Поймали и заседлали лошадей, тронулись. Зора Татур сидела в седле боком и громко досадовала, что нет у нее длинного платья — вот было бы эффектно! Я спросил:
— Значит, славные парни у вас на Пыже?
— Еще бы! Витя Игнатенко, Витя Резниченко… Один Коля Печкин чего стоит!
— Это тот самый Печкин, без рубахи?
— Он.
Я вспомнил, как Виталий Парфенов рассказывал мне об этом Печкине. Приехал он в Кедроград из степного Алтая, нанялся плотником. Работал неплохо, но частенько закладывал. И была у него одна странность, к которой кедроградцы, правда, скоро привыкли, — Коля Печкин ходил без рубахи. Всегда — летом и зимой, в жару, в дождь и снег. То ли он хотел быть оригинальным, то ли хвастался своим мощным торсом и ножевыми шрамами на ребрах — неизвестно. Виталий однажды спросил его в общежитии:
— Ну почему ты без рубахи всегда?
— Я, может быть, кому мешаю? — вежливо отозвался Коля, отложив в сторону гитару, на которой он вечно что-то тренькал. — Мешаю?

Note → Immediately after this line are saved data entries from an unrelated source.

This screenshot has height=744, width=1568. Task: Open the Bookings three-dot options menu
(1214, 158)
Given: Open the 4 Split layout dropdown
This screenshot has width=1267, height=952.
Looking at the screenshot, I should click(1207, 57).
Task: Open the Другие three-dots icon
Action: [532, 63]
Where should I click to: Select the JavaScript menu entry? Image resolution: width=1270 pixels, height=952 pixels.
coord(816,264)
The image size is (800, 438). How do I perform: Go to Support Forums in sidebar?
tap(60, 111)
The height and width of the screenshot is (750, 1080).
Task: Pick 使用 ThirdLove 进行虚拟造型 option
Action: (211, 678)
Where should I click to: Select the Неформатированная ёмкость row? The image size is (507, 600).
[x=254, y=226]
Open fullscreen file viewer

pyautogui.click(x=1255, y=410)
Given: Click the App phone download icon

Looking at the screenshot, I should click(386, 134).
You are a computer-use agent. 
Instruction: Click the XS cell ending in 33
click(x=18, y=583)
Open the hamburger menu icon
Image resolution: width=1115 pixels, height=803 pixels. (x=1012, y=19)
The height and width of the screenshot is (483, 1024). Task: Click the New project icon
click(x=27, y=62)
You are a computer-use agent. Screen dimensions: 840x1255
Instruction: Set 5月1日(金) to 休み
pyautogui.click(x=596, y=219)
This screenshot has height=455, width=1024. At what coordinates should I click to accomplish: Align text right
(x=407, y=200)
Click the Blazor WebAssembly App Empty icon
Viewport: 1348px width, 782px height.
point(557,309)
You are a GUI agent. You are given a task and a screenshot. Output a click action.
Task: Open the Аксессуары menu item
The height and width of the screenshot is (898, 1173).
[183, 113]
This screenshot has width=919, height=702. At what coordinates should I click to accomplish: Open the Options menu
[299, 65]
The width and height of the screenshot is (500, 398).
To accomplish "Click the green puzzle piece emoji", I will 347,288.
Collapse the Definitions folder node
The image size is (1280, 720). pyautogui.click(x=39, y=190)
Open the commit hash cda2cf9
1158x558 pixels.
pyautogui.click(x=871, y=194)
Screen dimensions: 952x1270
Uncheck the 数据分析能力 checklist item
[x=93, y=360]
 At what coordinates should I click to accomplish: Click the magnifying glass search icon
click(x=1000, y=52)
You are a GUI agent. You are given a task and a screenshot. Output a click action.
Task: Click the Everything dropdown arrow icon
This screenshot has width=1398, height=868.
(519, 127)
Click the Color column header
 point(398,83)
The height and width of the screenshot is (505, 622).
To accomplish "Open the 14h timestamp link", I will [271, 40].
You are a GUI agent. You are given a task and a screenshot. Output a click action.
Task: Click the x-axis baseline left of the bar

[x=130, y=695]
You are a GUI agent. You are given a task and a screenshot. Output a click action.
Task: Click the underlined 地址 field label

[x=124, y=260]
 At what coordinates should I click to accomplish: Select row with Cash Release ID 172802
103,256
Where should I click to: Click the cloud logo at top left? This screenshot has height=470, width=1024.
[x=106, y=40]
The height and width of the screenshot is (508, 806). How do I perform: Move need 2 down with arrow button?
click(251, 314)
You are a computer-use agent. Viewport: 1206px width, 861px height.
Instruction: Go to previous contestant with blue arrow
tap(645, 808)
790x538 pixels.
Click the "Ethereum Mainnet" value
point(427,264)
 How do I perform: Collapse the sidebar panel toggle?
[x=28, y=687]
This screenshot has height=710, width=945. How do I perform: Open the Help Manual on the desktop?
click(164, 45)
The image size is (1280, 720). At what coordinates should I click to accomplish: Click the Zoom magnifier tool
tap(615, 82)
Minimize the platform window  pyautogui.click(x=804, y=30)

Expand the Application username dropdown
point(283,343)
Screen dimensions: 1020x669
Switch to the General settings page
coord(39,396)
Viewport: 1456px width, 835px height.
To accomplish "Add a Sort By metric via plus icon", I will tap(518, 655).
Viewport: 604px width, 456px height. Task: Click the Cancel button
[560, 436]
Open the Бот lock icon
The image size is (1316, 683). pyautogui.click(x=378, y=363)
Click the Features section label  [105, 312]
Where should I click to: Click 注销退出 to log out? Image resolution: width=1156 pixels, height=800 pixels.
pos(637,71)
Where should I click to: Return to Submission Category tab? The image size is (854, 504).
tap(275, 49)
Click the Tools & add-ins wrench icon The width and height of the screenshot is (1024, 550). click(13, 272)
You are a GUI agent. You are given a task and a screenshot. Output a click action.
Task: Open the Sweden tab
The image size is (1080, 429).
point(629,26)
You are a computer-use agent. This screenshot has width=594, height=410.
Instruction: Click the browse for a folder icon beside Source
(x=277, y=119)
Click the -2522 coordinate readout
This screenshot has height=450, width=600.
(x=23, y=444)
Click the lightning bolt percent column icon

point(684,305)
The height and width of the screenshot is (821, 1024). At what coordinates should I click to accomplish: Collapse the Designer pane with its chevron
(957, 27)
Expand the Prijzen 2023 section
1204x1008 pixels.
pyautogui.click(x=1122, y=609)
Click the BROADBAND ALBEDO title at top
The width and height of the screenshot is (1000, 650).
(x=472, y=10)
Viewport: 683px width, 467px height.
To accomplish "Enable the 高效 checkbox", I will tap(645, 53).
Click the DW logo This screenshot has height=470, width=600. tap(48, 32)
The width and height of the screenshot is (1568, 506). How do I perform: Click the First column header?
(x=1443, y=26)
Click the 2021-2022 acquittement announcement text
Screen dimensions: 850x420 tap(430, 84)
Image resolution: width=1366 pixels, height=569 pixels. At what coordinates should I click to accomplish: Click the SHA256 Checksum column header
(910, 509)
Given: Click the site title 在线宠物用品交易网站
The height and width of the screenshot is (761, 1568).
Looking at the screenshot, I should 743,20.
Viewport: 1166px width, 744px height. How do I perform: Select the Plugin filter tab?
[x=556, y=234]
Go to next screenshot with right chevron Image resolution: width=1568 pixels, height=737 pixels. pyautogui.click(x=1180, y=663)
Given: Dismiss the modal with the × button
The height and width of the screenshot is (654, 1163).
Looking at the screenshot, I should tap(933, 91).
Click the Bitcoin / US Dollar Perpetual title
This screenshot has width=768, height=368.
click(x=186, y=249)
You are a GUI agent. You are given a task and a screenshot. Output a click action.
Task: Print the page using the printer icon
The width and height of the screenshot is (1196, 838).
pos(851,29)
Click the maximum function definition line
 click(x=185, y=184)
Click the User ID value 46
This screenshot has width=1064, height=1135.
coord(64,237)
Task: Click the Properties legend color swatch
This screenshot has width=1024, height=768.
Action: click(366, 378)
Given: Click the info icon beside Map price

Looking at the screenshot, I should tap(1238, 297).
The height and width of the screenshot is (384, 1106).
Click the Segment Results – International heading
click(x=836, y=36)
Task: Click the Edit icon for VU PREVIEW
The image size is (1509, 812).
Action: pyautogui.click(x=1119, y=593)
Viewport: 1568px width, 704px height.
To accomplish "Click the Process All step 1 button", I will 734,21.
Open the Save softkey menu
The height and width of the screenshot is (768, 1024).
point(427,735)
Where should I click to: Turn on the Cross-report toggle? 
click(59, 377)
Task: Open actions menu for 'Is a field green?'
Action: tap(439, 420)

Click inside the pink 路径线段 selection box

— Да нет, — засмеялся Виталий. — А все-таки?
— А ну вас! Приходишь в магазин — никакого выбора — водка есть, рубах нет.
— Я б тебе давно привез из Горного — только скажи. Да и пить ты стал поменьше, чем в первое время. В комсомол у нас не думаешь вступать?
— Меня не примут.
— Почему?
— Я запятнанный. В драках участвовал — видишь шрамы?
— А я думал, что тебя корова. Ну а еще что?
— Без рубахи хожу. Пою все время. Нет, не уговаривай!
— Есть еще причины?
— Есть. Я вольный человек. Хочу — здесь, хочу — еще где-нибудь.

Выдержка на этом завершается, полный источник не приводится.